After word got around that the American Royalties Too Act of 2014 had expired, (covered by Whitney Kimball at ArtFCity, Coline Milliard at ArtNet here, and Jillian Steinhauer at Hyperallergic here), the natural question of course remains, “what’s next.”  Steinhauser spoke to John Doty, director of Jerrold Nadler’s office.  Doty said, “Congressman Nadler does plan to reintroduce the bill this Congress. An exact date and exact bill language have not yet been decided.

I confess that at this point I see the prospects for passage as dim.  Having not even gotten to a floor vote twice, a year and half before a Presidential election, one expects relatively few acts of bipartisanship between now and then.

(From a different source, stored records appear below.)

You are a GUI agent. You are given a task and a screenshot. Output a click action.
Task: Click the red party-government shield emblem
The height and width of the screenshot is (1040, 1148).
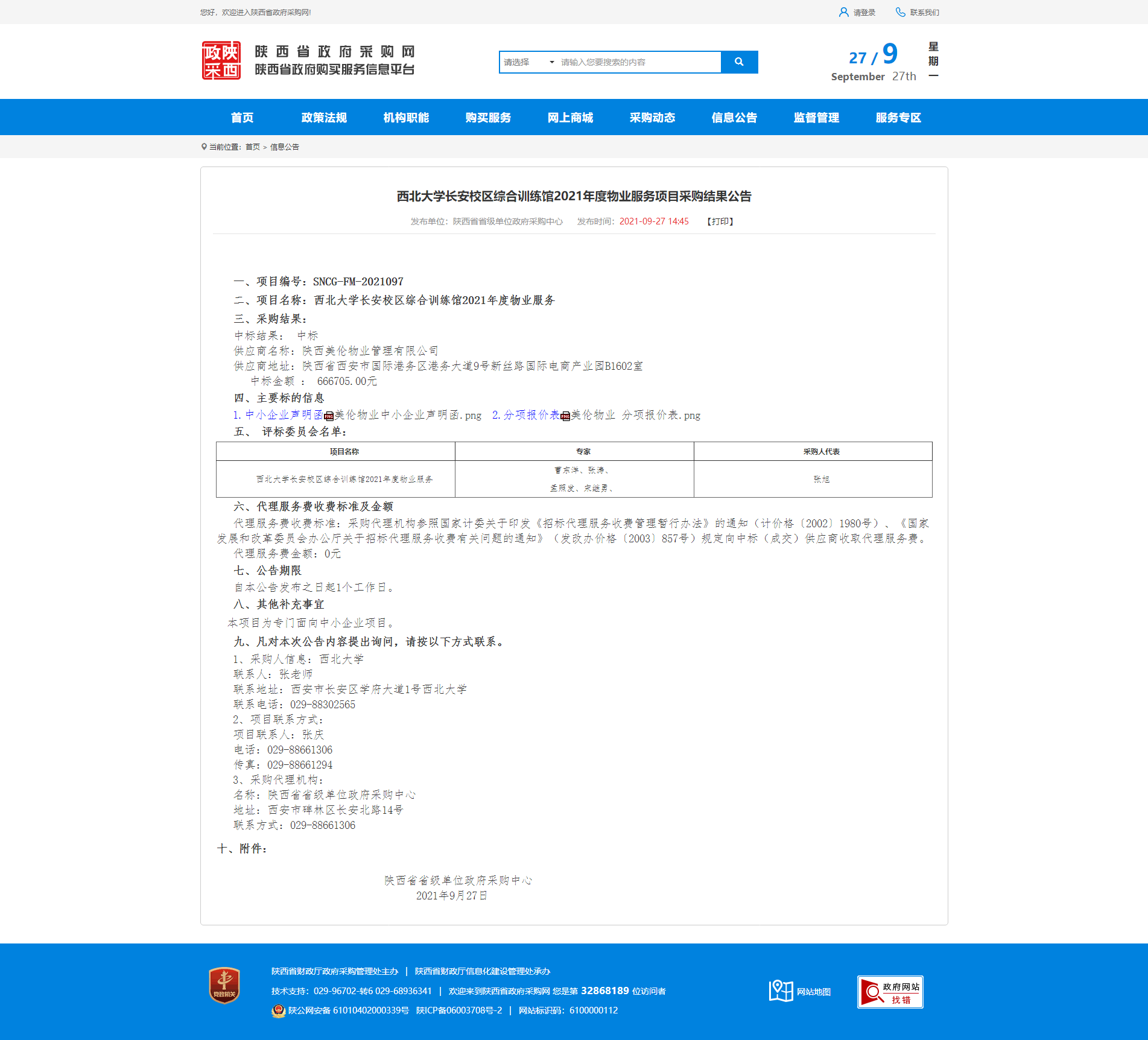coord(224,985)
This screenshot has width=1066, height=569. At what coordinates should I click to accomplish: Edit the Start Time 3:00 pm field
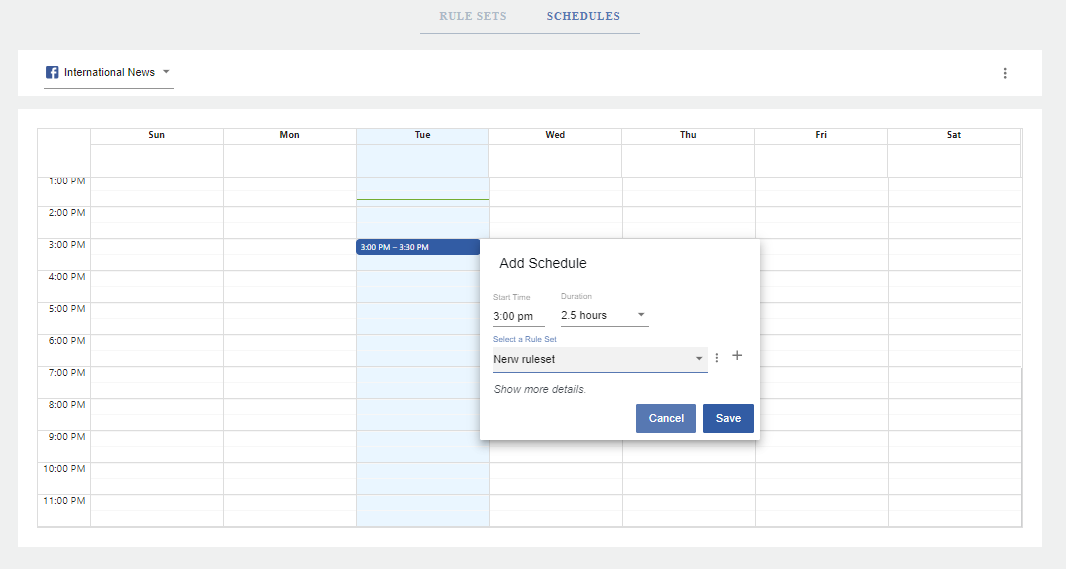[x=519, y=316]
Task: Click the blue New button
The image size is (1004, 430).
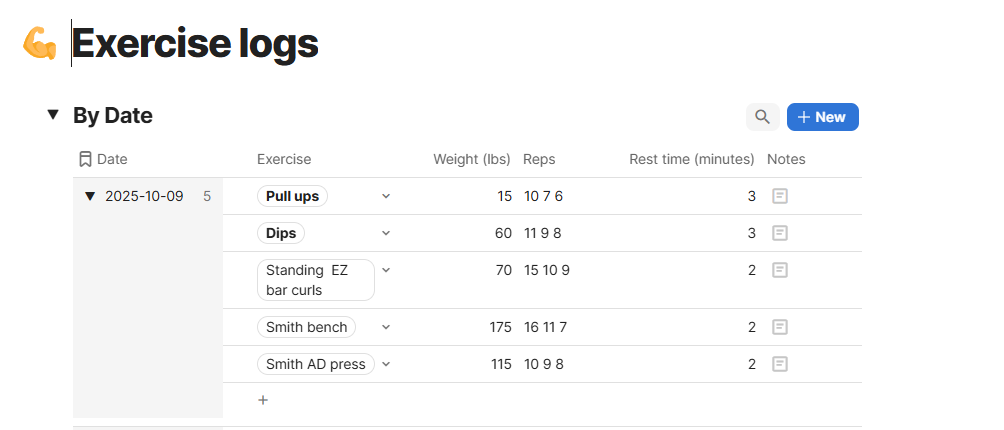Action: click(822, 117)
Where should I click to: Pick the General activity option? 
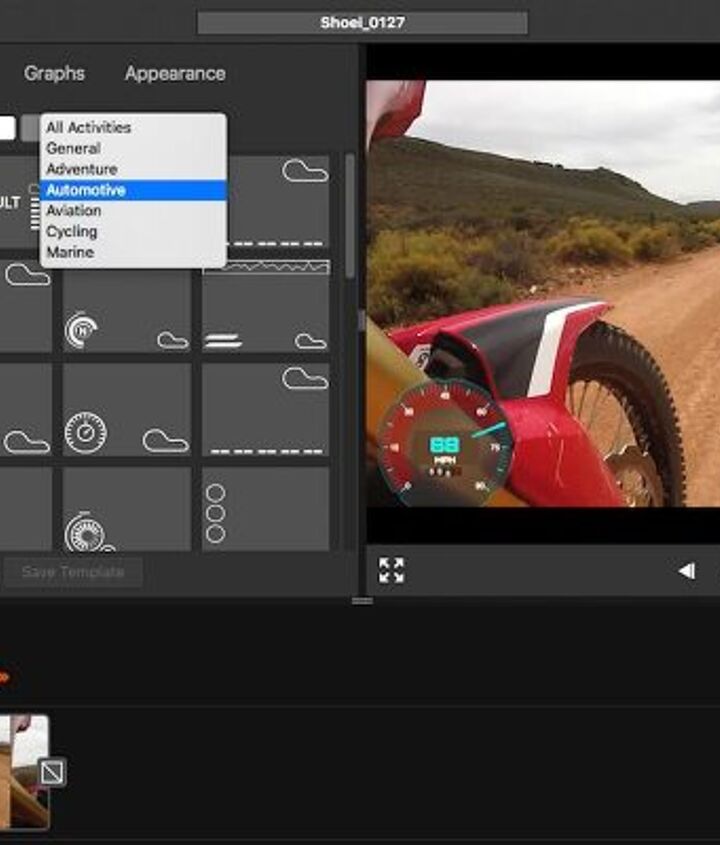tap(73, 148)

Interestingly, however, the death of the ART coincided with a great piece by Kibum Kim (also at Hyperallergic) about the “Artist’s Reserved Rights Transfer and Sale Agreement” from a show called “The Contract,” used by artist Seth Sieglaub and lawyer Robert Projanksy in the 1970s.  As Kim puts it:

Introduced in 1971, the contract attempted to address power imbalances in the art world and stake out claims for artists in the post-sale lives of their works. Notably, the contract required future collectors to pay 15% of the upside to the artist upon resale of the work and reserved for the artist certain exhibition-related rights — such as the right to be consulted about the work’s inclusion in public exhibitions and a right to borrow it (at no cost to the collector) for exhibitions. All sales from The Contract require collectors to sign the agreement.   

This would require bilateral agreement of course going forward.  But what is interesting about the proposal is the idea of making it more or less an industry standard.  There are plenty of provisions in consignment or purchase agreements that are not required by law, but which have become standard.  It would be interesting too see if this idea gained any traction.